Yet again, I’m faced with another person in our building coming with to me with those god damn reads using 27F 519R primers with the v3 (2x 300bp chemistry). Yes, I’ve now passed on messages to our sequencing centre and yes to the school as well about not going down this road. ANYWAY, is there a possible solution to tweak make.contigs to better handle this situation. The guys in the sequencing centre said:

"There are some reagent performance issues with the v3 600-cycle kits from Illumina which manifest as poor quality towards the end of each read of a long read run (2x300bp), but particularly affect read 2. The last update I had from them indicated they may have found a cause, but are still investigating. They have not put any usage or purchase holds on these reagents and have not issued any technical bulletins or warning about them either. One reason for this is that there is variability in the performance of the reagents even from the same lot, and runs can still pass their performance parameters, although some more stringent mitigations are now necessary whereas previously these were not much of a concern. These include lowering the cluster density and increasing the PhiX spike in.

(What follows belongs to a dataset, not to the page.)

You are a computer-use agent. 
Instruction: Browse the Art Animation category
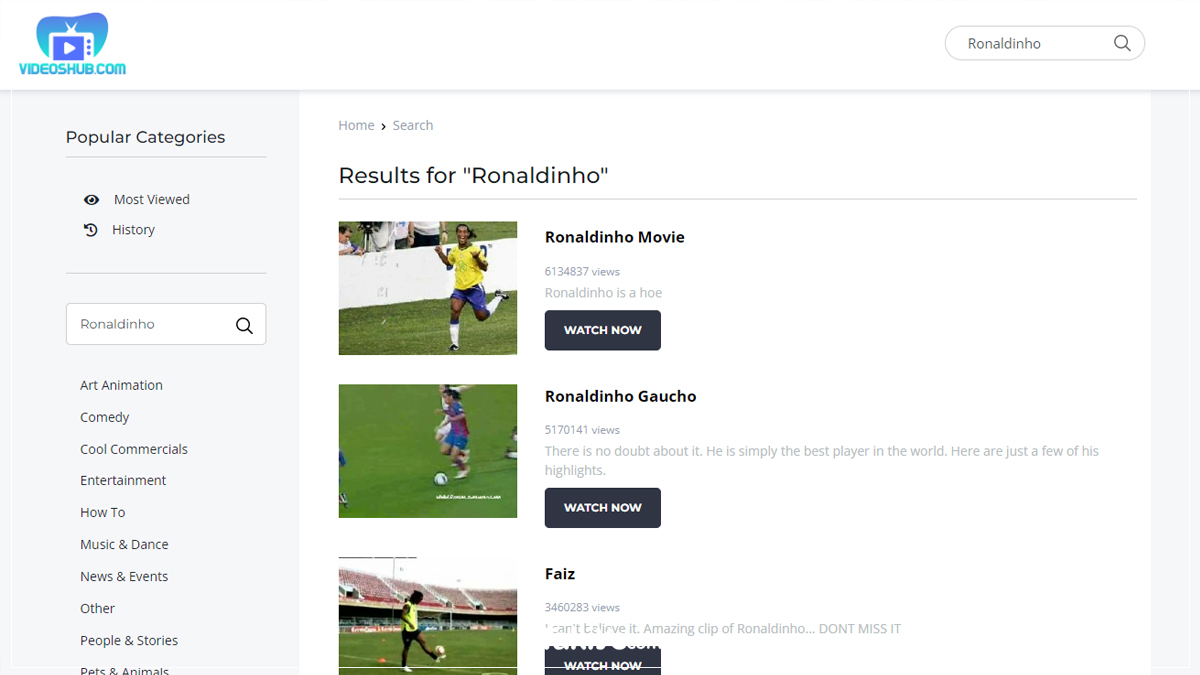coord(121,385)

and passed on some info that another group was doing;

“The quality of all illumiuna R1 and R2 reads was assessed visually using fastqc [1]. Generally we observed a significant drop in read quality in the last 50-100bp of R2 and the last 10bp of R1. We trim the 5’ end of R1 by 10bp and the 5’ end of R2 by 70bp (we chose to trim as many bp as possible while
still leaving an overlap that allowed reliable merging of R1 and R2 reads. Reads were then merged using FLASH [2]. After merging several hundred sequence were merged manually and the results compared to the FLASH merges to ensure efficacy of FLASH.”

I’m naturally curious and will have a look at this approach. I’m most interested in whether trimming the sequence before attempting to make contigs will aid in not losing ~ 60 % of your sequences after screening contigs!!! :shock: (generally due to at least 1 or more NBases being present) and also keeping in mind that those 40 % that pass, 30 % of them (30 % of the 40 %) are unique :lol: Garbage in garbage out…

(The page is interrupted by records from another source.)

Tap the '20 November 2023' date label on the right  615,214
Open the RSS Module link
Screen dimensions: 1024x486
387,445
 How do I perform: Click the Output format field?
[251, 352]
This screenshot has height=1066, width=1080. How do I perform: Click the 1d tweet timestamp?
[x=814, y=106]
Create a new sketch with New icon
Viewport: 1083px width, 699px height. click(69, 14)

Sorry! We haven’t played much more with this. My thinking is that if you trim the reads then you have even less overlap between the reads. I kind of think you’re getting sent on a fool’s errand. It might save money, in the long run, to resequenced with V2 chemistry on the V4 read - of course, that assumes they value your time

Pat

There were some slight differences between the output whether I chose to use make.contigs with the fastqs or first chop off the ends (10 bp from the R1 and 75 bp from the R2) before make.contigs. The lengths of raw contigs were different (not shown). For both sets I then;

screen.seqs(maxambig=0,minlength=390,maxlength=550,maxhomop=12)

make.contigs default

Start End NBases Ambigs Polymer NumSeqs
Minimum: 1 392 392 0 4 1
2.5%-tile: 1 432 432 0 4 348
25%-tile: 1 454 454 0 5 3471
Median: 1 471 471 0 5 6941
75%-tile: 1 486 486 0 6 10411
97.5%-tile: 1 512 512 0 6 13534
Maximum: 1 548 548 0 12 13881
Mean: 1 471.153 471.153 0 5.14646

of Seqs: 13881

unique.seqs()
13881 5452 (39.3 %)

Chop before make.contigs

Start End NBases Ambigs Polymer NumSeqs
Minimum: 1 402 402 0 3 1
2.5%-tile: 1 434 434 0 4 482
25%-tile: 1 461 461 0 5 4813
Median: 1 483 483 0 5 9626
75%-tile: 1 487 487 0 6 14438
97.5%-tile: 1 510 510 0 11 18769
Maximum: 1 515 515 0 12 19250
Mean: 1 473.839 473.839 0 5.38348

of Seqs: 19250

unique.seqs()
19250 9822 (51.0 %)

Note that the initial number of sequences was 72430, so you lose about 75 % of your sequences with both attempts. :shock: dodge.